So we looked at this across the range of possible scenarios and contingencies. And we made substantial investments in a number of areas, including ISR and intelligence, including in some of our special operations capabilities. The JTF elimination that was mentioned, that is a headquarters.
So it would be -- play a coordinating function in a contingency involving loose or proliferating WMD.
So there are also investments in things like nuclear forensics, in bioterrorism threat reduction and so forth. So it's a very broad range that's laid out and sort of a soup-to-nuts approach.
I don't know if you want to add anything to that.
VICE ADM. STANLEY: I think that's pretty much it. There is a large R&D [research and development] investment that will continue to develop these types of capabilities. But that's it.
Q One other thing that jumped out here is, you say enhanced domestic counter-IED capabilities. Do you think it's possible or likely we'll start seeing roadside bombs in the United States?
MS. FLOURNOY: I think that our investment in counter-IED capabilities was driven primarily by the threats we are seeing overseas.
Yes, go ahead.
(Cross talk, laughter.)
Q Ma'am, I'm curious. I'll ask you the question I asked Secretary Gates a while ago.
What is the status of the Space Posture Review? There had been some talk that the NSC was unhappy with what was sent over from the Pentagon. I'm not sure if that's true or if you have any comment on that.
And when do you expect a final report to go over to Congress? What were the issues that were holding up the report?

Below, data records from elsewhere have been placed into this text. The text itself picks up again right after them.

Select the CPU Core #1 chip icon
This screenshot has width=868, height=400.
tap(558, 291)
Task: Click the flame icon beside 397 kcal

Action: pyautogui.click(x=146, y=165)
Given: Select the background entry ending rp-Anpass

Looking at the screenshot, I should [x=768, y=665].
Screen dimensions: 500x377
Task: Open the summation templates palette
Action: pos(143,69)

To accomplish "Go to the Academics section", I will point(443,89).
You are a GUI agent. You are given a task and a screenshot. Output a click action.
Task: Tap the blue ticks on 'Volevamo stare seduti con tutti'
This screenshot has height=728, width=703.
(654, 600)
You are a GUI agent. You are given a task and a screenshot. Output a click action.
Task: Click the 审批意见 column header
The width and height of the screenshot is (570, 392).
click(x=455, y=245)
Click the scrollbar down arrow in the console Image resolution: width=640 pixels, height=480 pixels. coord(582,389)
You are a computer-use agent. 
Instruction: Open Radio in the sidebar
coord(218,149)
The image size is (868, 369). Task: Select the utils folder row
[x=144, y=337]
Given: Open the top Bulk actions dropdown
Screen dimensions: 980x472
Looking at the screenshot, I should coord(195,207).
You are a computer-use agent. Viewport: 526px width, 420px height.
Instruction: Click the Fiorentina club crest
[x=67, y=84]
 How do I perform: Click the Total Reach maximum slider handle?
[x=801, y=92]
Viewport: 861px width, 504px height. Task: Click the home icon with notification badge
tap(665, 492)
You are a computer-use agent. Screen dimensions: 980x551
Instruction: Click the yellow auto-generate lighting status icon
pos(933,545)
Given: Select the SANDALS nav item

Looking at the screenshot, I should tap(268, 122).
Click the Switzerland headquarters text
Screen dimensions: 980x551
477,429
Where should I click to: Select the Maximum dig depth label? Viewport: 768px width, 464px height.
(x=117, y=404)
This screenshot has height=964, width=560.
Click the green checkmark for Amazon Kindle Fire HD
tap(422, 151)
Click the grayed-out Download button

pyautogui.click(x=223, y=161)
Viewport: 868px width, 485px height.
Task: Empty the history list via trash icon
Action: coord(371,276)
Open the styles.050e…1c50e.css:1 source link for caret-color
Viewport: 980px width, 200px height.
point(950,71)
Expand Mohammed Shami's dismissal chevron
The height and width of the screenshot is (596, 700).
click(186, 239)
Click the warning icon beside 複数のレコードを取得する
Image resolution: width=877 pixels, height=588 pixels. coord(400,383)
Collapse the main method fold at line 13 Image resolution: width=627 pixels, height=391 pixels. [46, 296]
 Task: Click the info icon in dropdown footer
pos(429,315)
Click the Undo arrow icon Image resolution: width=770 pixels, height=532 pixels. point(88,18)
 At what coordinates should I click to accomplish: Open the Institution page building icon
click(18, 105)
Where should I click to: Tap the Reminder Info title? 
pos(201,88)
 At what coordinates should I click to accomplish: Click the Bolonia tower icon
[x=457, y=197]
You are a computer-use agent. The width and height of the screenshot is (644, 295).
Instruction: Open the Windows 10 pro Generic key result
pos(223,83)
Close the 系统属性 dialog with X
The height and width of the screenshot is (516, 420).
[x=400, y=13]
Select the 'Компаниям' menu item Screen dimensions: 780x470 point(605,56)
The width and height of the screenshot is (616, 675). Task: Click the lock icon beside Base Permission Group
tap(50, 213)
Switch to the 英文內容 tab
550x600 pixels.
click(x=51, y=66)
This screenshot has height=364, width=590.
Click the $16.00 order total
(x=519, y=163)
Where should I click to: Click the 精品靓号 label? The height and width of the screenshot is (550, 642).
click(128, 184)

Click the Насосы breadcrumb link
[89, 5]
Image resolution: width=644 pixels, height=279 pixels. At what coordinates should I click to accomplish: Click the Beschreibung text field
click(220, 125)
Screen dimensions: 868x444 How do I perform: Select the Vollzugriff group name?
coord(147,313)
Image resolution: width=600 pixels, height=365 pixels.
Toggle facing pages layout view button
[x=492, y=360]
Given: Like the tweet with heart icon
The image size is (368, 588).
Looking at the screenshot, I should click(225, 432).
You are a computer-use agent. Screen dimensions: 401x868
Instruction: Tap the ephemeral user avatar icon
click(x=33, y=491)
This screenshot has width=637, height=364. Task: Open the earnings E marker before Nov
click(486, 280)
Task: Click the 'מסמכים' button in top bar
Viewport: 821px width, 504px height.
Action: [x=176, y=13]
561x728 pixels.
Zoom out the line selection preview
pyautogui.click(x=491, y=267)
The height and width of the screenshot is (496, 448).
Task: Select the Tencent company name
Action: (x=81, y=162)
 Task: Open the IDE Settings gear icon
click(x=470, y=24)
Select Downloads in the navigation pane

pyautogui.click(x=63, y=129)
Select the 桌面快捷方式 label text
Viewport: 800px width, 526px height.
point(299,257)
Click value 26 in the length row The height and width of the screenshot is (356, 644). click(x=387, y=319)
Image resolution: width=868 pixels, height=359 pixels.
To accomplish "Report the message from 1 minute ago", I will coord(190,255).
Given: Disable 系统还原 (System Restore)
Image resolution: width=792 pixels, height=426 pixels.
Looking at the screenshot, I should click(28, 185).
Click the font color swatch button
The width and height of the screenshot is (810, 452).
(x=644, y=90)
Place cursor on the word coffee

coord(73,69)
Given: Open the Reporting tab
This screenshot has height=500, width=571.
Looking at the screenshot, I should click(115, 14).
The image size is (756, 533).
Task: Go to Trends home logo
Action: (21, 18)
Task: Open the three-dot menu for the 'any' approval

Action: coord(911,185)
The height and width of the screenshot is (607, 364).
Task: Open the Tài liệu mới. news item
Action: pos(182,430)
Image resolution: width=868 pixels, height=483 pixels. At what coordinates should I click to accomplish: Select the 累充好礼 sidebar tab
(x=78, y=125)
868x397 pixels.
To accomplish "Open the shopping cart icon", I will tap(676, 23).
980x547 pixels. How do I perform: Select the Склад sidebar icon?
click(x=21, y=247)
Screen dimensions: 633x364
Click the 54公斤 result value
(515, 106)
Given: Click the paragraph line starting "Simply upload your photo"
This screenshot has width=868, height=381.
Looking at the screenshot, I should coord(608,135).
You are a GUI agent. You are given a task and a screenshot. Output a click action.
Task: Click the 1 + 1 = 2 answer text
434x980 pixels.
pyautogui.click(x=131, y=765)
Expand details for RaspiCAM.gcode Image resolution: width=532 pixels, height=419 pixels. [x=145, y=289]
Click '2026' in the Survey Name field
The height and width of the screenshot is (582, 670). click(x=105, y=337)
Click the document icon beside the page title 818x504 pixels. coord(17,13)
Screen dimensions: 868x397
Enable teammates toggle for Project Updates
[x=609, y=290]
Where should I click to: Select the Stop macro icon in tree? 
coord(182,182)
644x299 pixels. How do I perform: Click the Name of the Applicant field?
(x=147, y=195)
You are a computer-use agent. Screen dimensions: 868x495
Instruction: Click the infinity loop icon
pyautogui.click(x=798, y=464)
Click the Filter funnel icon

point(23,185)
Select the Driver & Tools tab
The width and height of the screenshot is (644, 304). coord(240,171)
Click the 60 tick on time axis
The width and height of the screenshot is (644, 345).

MS. FLOURNOY: The Space Posture Review, which is a departmental effort, was being conducted in parallel with a presidential review of our national space policy. And as we got into that interagency review, we really came to believe it's very important to set the parameters of that first, before firming up our own conclusions in the Space Posture Review.
And so we decided to sequence them a little bit more, and to allow the interagency review to have time to be completed. In the meantime, we'll offer Congress an interim report on the Space Posture Review that details our current posture and programs. But then we'll aim to turn in our new Space Posture Review following on the president's strategy in the June time frame.
Q Secretary Gates mentioned a new emphasis on conventional Prompt Global Strike. And I'm wondering how that fits into your overall strategy, what threat you're really looking at, grappling with, with conventional Prompt Global Strike, and when and what -- in what basing mode you're looking at ultimately fielding something conventional.
VICE ADM. STANLEY: So how does it fit in?
What it fits into is the prevent-and-deter section of the Quadrennial Defense Review, and it's principally about deterrence, right? And if you look at the deterrence architecture that's laid out, one of those tenets is strong conventional forces. Another is prompt global strike. Nuclear weapons play a role still. Our ability to defeat ballistic missiles, the ballistic-missile defense capabilities of this department, play a role in deterrence. So all of those things taken together give us a deterrent posture that we can deter an adversary. So that's the idea.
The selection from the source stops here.